Мысы Ледовитого напоминают - страница 67



Так есть оправдание или нет? Обычная позиция прежних честных историков не дала ничего, и нам осталось понять (отстранясь от вопроса, оправдывает ли цель средства), чем же Петр был велик в действительности. Вновь повторю: речь идет не о его цельной характеристике как такового, но о том лишь, что нужно для увязки очерков 2 и 4. Начнем с того, что

«Видеть в Петре, как видели… почти все писатели XVIII века, вспышку архаической России, до тех пор чахнувшей в средневековом невежестве и безнадежном застое, это большая ошибка. Задолго до него уже явились силы, ведшие к переменам и давшие возможность нового роста. Да, он укрепил эти силы и в некотором смысле направил их течение в новые русла, но неон их создал» —

так окончил вводную главу о Петре крупный английский историк [Anderson].

5. Тезис Милюкова: реформа без реформатора

Древний принцип «истина лежит посередине» (уже Платон назвал его в «Законах» хорошо известным) не видится мне столь уж полезным, ибо так может располагаться лишь истина плоская, а глубокая проблема всегда объёмна. Тем более, если речь идет о вековом споре (о роли Петра I спорят уже 300 лет), следует не ставить свое мнение между восхвалениями и проклятиями, но, для начала, очертить для себя тот объём, в котором проблема помещается.

Прочтя множество суждений о Петре, прихожу к печальному выводу, что авторы редко ставят целью рассказать суть дела, а чаще выражают своё убеждение, лишь иллюстрируя его – нет, не фактами, даже удобными, а их удобными толкованиями. Само же убеждение берётся вовсе не из чтения трудов по истории, а из окружающей жизни, как ее кто видит. Данное обстоятельство известно как «тезис Кроче»[58] и приводит в растерянность: зачем мы вообще пишем? Чем любой из нас лучше других, пишущих о том же, но наоборот?

Ответ, правда, не слишком утешительный, дает теория развития науки. А именно, подавляющее большинство учёных принадлежит так называемой нормальной науке, которая работает сама на себя и на общественный заказ, активно подавляя те течения мысли, которые полагает опасными (подробнее см. [4–7]). Тем самым, для поиска истины необходимо (но никак не достаточно) осознать границы нормальной науки, ее пользу и вред, и уметь выйти за их рамки.

Обычным инструментом нормальной науки является обратная эвристика – утверждение, которое требовалось доказать, но которое в данной культуре стало аксиомой (подробнее см. [4-11]).

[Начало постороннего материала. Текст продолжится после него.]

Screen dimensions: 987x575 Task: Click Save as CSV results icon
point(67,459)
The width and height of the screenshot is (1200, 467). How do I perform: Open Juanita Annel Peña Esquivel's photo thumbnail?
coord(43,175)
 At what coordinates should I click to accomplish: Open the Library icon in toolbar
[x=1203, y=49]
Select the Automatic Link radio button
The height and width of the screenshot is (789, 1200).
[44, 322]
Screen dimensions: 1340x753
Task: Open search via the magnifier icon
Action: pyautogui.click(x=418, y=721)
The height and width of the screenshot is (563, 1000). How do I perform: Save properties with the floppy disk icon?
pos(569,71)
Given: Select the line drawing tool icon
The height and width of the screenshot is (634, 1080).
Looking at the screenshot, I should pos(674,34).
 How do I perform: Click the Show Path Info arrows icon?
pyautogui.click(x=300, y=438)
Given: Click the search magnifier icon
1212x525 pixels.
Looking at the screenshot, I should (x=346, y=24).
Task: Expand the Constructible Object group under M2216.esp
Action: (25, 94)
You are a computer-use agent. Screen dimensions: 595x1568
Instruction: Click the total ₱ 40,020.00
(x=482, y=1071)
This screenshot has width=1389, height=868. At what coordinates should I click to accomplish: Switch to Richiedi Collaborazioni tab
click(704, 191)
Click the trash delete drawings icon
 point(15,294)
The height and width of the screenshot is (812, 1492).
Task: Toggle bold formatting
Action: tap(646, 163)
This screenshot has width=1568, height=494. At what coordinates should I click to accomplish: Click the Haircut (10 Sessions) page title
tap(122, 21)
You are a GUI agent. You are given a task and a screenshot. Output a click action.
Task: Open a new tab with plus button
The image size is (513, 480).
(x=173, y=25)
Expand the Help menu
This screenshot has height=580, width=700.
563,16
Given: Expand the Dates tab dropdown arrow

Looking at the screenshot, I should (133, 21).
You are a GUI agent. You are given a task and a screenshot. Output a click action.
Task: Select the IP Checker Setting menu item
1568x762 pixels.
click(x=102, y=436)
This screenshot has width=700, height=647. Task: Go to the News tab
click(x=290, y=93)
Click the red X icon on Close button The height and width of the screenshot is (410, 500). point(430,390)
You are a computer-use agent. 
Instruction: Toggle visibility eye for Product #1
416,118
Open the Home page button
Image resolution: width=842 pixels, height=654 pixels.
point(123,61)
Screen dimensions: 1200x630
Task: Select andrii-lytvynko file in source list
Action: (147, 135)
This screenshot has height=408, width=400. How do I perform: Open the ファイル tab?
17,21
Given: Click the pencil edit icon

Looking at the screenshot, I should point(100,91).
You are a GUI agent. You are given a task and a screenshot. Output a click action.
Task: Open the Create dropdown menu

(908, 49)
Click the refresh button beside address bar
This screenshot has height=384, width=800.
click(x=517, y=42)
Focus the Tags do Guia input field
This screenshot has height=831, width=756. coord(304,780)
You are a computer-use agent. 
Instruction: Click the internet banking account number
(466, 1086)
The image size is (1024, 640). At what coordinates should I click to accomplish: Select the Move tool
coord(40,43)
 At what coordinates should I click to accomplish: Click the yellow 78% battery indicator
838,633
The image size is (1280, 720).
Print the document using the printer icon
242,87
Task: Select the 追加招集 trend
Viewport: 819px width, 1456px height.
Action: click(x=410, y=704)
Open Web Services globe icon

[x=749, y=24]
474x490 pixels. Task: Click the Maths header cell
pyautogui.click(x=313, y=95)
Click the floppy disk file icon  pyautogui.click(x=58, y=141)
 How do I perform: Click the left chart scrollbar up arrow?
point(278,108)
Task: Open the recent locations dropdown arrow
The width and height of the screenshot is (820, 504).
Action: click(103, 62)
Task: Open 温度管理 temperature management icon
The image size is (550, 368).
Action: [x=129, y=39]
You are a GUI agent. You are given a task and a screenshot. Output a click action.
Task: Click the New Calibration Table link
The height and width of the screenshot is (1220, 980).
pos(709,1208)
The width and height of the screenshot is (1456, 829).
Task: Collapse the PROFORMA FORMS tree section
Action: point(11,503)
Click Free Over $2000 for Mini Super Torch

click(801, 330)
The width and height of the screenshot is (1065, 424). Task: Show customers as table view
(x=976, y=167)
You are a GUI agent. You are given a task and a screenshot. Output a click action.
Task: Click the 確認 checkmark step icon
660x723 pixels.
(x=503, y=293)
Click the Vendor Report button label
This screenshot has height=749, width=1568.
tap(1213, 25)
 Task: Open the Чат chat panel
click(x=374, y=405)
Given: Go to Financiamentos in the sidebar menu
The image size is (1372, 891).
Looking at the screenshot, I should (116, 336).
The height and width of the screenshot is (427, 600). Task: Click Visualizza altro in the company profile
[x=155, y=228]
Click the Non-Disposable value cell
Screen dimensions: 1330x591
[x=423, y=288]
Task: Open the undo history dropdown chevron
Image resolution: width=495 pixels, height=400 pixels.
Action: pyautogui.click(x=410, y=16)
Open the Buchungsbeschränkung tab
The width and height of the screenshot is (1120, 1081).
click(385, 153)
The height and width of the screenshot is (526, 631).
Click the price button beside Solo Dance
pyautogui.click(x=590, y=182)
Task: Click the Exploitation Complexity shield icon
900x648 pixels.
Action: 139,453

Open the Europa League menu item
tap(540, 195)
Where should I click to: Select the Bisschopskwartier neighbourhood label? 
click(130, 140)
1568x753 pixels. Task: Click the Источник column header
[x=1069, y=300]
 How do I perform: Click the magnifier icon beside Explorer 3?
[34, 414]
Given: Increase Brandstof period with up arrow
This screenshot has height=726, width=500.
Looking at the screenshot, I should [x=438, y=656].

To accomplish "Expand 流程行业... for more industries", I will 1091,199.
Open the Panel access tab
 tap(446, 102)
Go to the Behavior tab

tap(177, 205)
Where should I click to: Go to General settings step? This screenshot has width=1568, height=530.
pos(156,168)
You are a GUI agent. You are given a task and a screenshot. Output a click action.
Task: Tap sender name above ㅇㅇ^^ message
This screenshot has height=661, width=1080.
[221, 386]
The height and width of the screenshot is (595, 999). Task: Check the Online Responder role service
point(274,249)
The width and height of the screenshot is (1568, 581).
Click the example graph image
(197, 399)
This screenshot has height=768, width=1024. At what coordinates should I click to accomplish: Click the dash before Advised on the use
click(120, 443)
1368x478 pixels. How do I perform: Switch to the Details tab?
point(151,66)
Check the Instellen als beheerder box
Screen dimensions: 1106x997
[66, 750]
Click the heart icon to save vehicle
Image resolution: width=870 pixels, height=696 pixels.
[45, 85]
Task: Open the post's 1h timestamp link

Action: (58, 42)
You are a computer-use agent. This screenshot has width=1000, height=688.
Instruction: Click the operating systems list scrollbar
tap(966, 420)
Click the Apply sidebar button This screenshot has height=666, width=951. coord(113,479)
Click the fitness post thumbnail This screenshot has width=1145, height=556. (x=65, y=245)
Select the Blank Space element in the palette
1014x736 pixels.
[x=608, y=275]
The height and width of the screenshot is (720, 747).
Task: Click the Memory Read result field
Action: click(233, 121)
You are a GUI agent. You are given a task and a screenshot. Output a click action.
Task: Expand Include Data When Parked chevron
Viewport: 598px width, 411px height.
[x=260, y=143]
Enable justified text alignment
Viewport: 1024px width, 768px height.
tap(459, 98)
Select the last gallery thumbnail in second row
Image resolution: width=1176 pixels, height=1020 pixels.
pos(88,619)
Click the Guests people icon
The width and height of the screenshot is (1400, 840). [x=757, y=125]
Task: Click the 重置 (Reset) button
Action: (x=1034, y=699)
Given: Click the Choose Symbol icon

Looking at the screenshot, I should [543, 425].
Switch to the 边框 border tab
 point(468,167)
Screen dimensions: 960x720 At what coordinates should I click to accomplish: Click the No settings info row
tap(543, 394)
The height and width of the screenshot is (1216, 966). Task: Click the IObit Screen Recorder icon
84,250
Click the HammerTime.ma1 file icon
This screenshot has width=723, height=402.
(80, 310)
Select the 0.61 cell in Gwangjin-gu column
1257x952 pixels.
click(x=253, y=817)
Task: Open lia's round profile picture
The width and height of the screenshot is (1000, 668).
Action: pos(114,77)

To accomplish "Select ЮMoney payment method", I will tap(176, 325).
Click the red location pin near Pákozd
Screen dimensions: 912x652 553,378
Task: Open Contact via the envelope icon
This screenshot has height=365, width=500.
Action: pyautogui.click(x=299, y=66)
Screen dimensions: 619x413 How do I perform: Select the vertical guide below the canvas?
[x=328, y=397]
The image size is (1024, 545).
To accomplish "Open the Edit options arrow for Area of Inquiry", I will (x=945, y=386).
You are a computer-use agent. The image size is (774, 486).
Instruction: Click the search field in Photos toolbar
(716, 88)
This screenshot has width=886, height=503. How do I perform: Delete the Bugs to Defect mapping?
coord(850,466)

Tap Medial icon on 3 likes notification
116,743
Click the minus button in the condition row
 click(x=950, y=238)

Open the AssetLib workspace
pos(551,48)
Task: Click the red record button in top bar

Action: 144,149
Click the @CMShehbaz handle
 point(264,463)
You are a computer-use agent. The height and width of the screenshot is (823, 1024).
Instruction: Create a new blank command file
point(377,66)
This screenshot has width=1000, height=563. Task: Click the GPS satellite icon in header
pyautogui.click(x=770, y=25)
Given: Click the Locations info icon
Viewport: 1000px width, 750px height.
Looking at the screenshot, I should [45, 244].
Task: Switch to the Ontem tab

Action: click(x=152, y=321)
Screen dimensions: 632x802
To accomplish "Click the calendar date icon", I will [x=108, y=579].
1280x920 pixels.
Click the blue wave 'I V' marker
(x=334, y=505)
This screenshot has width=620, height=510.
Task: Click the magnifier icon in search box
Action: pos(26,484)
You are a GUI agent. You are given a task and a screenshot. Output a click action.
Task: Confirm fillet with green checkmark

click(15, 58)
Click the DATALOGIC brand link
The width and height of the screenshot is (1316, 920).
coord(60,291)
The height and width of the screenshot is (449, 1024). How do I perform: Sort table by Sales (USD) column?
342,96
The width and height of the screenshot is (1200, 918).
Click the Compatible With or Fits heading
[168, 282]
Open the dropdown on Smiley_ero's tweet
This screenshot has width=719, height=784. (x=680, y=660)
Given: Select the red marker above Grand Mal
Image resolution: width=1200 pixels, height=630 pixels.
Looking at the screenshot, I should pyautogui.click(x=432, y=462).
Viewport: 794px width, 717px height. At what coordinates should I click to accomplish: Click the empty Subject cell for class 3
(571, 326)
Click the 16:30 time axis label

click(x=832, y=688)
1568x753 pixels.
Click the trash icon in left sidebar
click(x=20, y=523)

Тем самым, чтобы начать понимать суть темы, следует сперва выявить все бытующие в ней обратные эвристики и полностью исключить их из перечня «доказанных» утверждений.

Яркий пример обратной эвристики как раз и дает история с Петром I. Учебник истории (неважно, какого года, уровня и места издания) делит историю России на допетровскую и более позднюю. Если пишут о Петре специально, то делят историю на три части – до Петра, при Петре и после. Эпохальная роль Петра тем самым задана и не обсуждается, даже если обсуждение заявлено.

Первым известным мне историком, поступившим иначе, был Павел Милюков: в магистерской диссертации о финансах и администрации России двух веков (XVII и XVIII) он выявил два периода – до Полтавской битвы (1709) и после нее. То был, по Милюкову, переломный момент в управлении, к которому государство шло весь XVII век и след которого виден историку еще полвека.

Но не следует думать, что в том году Петр задумал и начал осуществлять какой-то план финансовой реформы. Нет, некий план обнаружится лишь через 10 лет, будет вчерне реализован через 15 лет, а еще через пару месяцев Петра уже не станет, и система его начнет разваливаться.